[Complete the following]
1) In the synthetic data article, repeat the stretch from "During the height" through "to privacy concerns." word for word.
2) According to the synthetic data article, by what year does Gartner predict that 60 percent of the data used for AI development and analytics projects will be synthetically generated?
3) Pick up the synthetic data article after its last sentence and keep writing it.

The Accenture Federal Technology Vision 2022 highlights four technology trends that will have significant impact on how government operates in the near future. Today we look at Trend #3, The Unreal: Making Synthetic Authentic.

Artificial intelligence (AI) is one of the most strategic technologies impacting all parts of government. From protecting our nation to serving its citizens, AI has proven itself mission critical. However, at its core, there is a growing paradox.

Synthetic data is increasingly being used to fill some AI methods’ need for large amounts of data. Gartner predicts that 60 percent of the data used for AI development and analytics projects will be synthetically generated by 2024. Synthetic data is data that, while manufactured, mimics features of real-world data.

At the same time, the growing use of synthetic data presents challenges. Bad actors are using these same technologies to create deepfakes and disinformation that undermines trust. For example, social media was weaponized using a deepfake in the early days of the Russian-Ukrainian War in an unsuccessful effort to sow confusion.

In our latest research, we found that by judging data based on its authenticity – instead of its “realness” – we can begin to put in place safeguards needed to use synthetic data confidently.

Where Synthetic Data is Making a Difference Today

Government already is leveraging synthetic data to create meaningful outcomes.

During the height of the COVID crisis, for example, researchers needed extensive data about how the virus affected the human body and public health. Much of this data was being collected in patients’ electronic medical records, but researchers typically face barriers in obtaining such data due to privacy concerns.

Using synthetic data, a wide array of COVID research was artificially generated and informed by – though not directly derived from – actual patient data. For example, the National Institutes of Health (NIH) in 2021 partnered with the California-based startup Syntegra to generate and validate a nonidentifiable replica of the NIH’s extensive database of COVID-19 patient records, called the National COVID Cohort Collaborative (N3C) Data Enclave. Today, N3C consists of more than 5 million COVID-positive individuals. The synthetic data set precisely duplicates the original data set’s statistical properties but with no links to the original information so it can be shared and used by researchers around the world trying to develop insights, treatments, and vaccines.

The U.S. Census Bureau has leveraged synthetic data as well. Its Survey of Income and Program Participation (SIPP) gives insight into national income distributions, the impacts of government assistance programs, and the complex relationships between tax policy and economic activity. But that data is highly detailed and could be used to identify specific individuals.

To make the data safe for public use, while also retaining its research value, the Census Bureau created synthetic data from the SIPP data sets.

[Given records]
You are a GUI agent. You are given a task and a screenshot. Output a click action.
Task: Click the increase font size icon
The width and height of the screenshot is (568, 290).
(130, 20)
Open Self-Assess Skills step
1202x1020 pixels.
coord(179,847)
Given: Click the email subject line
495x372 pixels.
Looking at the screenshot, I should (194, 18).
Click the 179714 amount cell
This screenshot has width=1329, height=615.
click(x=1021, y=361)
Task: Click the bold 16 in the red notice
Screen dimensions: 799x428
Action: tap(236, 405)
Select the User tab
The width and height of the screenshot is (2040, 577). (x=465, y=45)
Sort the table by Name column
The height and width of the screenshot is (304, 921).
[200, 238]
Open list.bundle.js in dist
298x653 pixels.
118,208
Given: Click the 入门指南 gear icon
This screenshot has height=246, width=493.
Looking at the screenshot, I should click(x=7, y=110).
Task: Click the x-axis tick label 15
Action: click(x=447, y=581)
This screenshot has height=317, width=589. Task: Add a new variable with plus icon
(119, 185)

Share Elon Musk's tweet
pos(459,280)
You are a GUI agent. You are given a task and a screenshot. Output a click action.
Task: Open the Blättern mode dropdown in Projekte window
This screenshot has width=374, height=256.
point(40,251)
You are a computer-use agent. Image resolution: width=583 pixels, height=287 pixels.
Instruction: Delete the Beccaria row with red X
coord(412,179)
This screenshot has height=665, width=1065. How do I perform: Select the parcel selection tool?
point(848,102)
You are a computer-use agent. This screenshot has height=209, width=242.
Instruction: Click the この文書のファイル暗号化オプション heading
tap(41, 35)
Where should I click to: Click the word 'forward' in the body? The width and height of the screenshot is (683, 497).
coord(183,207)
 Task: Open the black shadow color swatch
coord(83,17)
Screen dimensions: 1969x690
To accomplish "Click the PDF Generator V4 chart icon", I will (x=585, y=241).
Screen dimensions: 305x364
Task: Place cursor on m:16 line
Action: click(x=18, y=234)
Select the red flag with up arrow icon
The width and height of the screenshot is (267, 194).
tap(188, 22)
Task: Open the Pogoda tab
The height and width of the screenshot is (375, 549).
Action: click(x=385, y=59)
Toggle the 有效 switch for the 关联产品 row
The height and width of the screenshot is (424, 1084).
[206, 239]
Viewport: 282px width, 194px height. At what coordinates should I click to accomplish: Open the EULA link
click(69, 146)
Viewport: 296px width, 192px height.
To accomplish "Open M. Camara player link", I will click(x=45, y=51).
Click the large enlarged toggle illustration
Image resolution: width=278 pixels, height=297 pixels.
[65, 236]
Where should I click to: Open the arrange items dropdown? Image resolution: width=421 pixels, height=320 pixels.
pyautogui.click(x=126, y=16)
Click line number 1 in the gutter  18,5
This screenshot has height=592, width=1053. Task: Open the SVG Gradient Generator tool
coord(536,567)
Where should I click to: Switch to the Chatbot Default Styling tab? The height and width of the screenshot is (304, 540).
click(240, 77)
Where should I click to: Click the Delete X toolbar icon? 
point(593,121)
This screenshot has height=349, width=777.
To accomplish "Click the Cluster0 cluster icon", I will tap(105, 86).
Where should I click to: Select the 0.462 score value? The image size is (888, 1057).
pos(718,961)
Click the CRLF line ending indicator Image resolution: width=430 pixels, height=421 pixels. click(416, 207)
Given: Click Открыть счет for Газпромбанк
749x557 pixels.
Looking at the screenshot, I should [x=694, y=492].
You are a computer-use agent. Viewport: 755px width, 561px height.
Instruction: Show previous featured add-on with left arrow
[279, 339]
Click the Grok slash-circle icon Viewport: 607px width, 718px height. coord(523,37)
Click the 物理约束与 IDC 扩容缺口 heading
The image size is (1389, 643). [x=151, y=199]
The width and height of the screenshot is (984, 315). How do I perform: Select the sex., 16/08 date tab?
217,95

[Responses to the exercise]
1)
During the height of the COVID crisis, for example, researchers needed extensive data about how the virus affected the human body and public health. Much of this data was being collected in patients’ electronic medical records, but researchers typically face barriers in obtaining such data due to privacy concerns.

2) 2024

3)
A Framework for Synthetic Data

To create a framework for when using synthetic data is appropriate, agencies can start by considering potential uses cases, to see which ones align with mission.

For example, a healthcare organization or financial institution might be particularly interested in leveraging synthetic data to protect Personally Identifiable Information.

Synthetic data could also be used to understand rare, or “edge,” events, like training a self-driving car to respond to infrequent occurrences like when debris falls on a highway at night. There won’t be much real-world data on something that happens so infrequently, but synthetic data could fill in the gaps.

Synthetic data likewise could be of interest to agencies looking to control for bias in their models. It can be used to improve fairness and remove bias in credit and loan decisions, for example, by generating training data that removes protected variables such as gender and race.

In addition, many agencies can benefit from the reduced cost of synthetic data. Rather than having to collect and/or mine vast troves of real-life information, they could turn to machine-generated data to build models quickly and more cost-effectively.

In the near future, artificial intelligence “factories” could even be used to generate synthetic data. Generative AI refers to the use of AI to create synthetic data rapidly, at great scale, and accurately. It can enable computers to learn patterns from a large amount of real-world data – including text, visual data, and multimedia – and to generate new content that mimics those underlying patterns.

One common approach to generative AI is using generative adversarial networks (GANS) – modeling architectures that pit two neural networks – a generator and a discriminator – against each other. This creates a feedback loop in which the generator constantly learns to produce more realistic data, while the discriminator gets better at differentiating fake data from the real data. However, this same technology is also being used to enable deepfakes.

Principles of Authenticity

As this synthetic realness progresses, conversations about AI that align good and bad with real and fake will shift to focus instead on authenticity. Instead of asking “Is this real?” we’ll begin to evaluate “Is this authentic?” based on four primary tenets:

  • Provenance (what is its history?)
  • Policy (what are its restrictions?)
  • People (who is responsible?)
  • Purpose (what is it trying to do?)

Many already understand the urgency here: 98% of U.S. federal government executives say their organizations are committed to authenticating the origin of their data as it pertains to AI.

With these principles, synthetic realness can push AI to new heights. By solving for issues of data bias and data privacy, it can bring next-level improvements to AI models in terms of both fairness and innovation. And synthetic content will enable customers and employees alike to have more seamless experiences with AI, not only saving valuable time and energy but also enabling novel interactions.

As AI progresses and models improve, enterprises are building the unreal world. But whether we use synthetic data in ways to improve the world or fall victim to malicious actors is yet to be determined. Most likely, we will land somewhere in the expansive in-between, and that’s why elevating authenticity within your organization is so important. Authenticity is the compass and the framework that will guide your agency to use AI in a genuine way – across mission sectors, use cases, and time – by considering provenance, policy, people, and purpose.

Learn more about synthetic data and how federal agencies can use it successfully and authentically in Trend 3 of the Accenture Federal Technology Vision 2022: The Unreal.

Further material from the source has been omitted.